Move will affect six theaters operated by Warner Bros Intl. Cinemas, including three in which it holds a controlling stake, two others under construction and a planned complex in downtown Shanghai. That complex was supposed to become the city’s version of Hollywood’s Walk of Fame, the company said in a statement issued in Shanghai on Tuesday.
A Warner Bros. spokesman in Los Angeles said, “While we are disappointed that we must stop our investments in cinemas due to significant regulatory changes of foreign investment in the Chinese cinema industry, we remain committed to our other businesses in China.”
Those businesses include local-language film production, a homevideo joint venture, consumer products and studio stores. All of them, he said, “have different legal structures, business models and regulatory requirements.”
Regulations on ownership were toughened late last year after a period of temporary relaxation. New rules prevent foreign companies from owning a majority stake in a cinema, stipulating that “Chinese mainland investors must own at least 51% or play a leading role in their joint ventures with foreign investors.”
WB Intl. Cinemas will sell its stakes in the affected theater developments, but a Warner spokesman said it’s unclear whether properties will be picked up by the joint venture partners or third parties.
The modern plexes have tended to become leaders in their local markets. Revenue from the company’s mainland theaters last year totaled 120 million yuan ($15 million), or 6% of a mainland market estimated at $250 million in 2005. Chinese theatrical market is estimated to be growing at 25%-30% a year on a combination of multiplex building and rising ticket prices. WBIC estimates that current year growth is 35%.
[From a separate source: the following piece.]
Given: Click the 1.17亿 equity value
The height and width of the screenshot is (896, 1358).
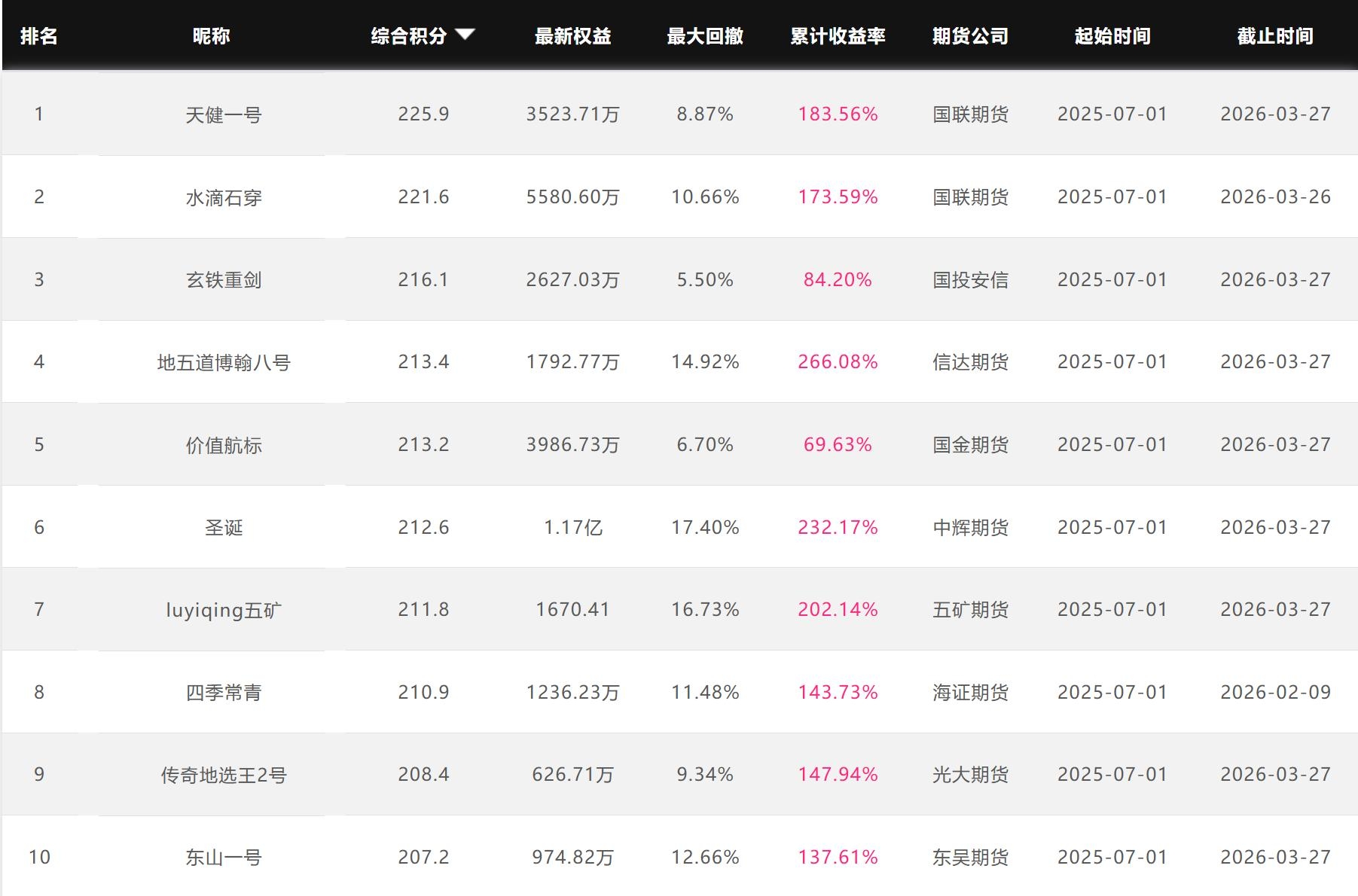Looking at the screenshot, I should pyautogui.click(x=572, y=528).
Despite the potential offered by a market expanding at that speed, WBIC has run out of patience with rules it viewed as preventing it from controlling their businesses.
“After looking at all the possible solutions in the past one year, WBIC has no other options than to stop its investments in cinemas in the (China) market,” the Warner spokesman said.
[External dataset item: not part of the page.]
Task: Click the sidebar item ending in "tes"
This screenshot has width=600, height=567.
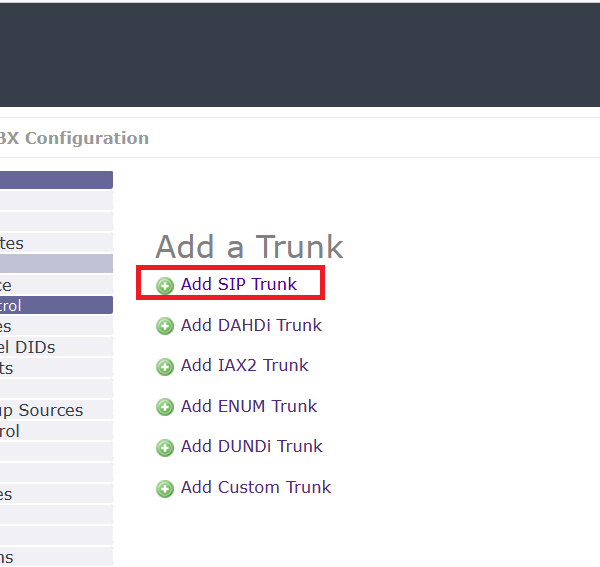Action: click(12, 243)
In an experimental relaxation that began in 2003, foreign investors were allowed to own 75% stakes in cinemas that would be built in cities the Chinese authorities considered to be underscreened. Through separate joint ventures, WBIC took a 51% stake in a plex in Nanjing and acquired a majority share in two others, Chongqing and Guangzhou.
WBIC hoped the regs would become permanent and be extended nationwide if operations went well. But in December, shortly after China issued the “Several Opinions on Foreign Investment in Culture Industry” advisory, WBIC prexy Millard Ochs said it would reconsider its Chinese investments if it could not get the control it needed (Daily Variety, Jan. 30).
This summer, WBIC was still optimistic that the deadlock could be broken and relocated its international multiplex design function to Shanghai from Glasgow.
September saw another warning from Ochs about regulatory issues, even though local real-estate developer Shimao announced it had signed a memorandum of understanding with WBIC to redevelop Shanghai’s Wangjing department store into a major entertainment complex (Daily Variety, Sept. 7).
“We are hopeful that an environment can be created that will allow our international cinema business to return,” company said Wednesday.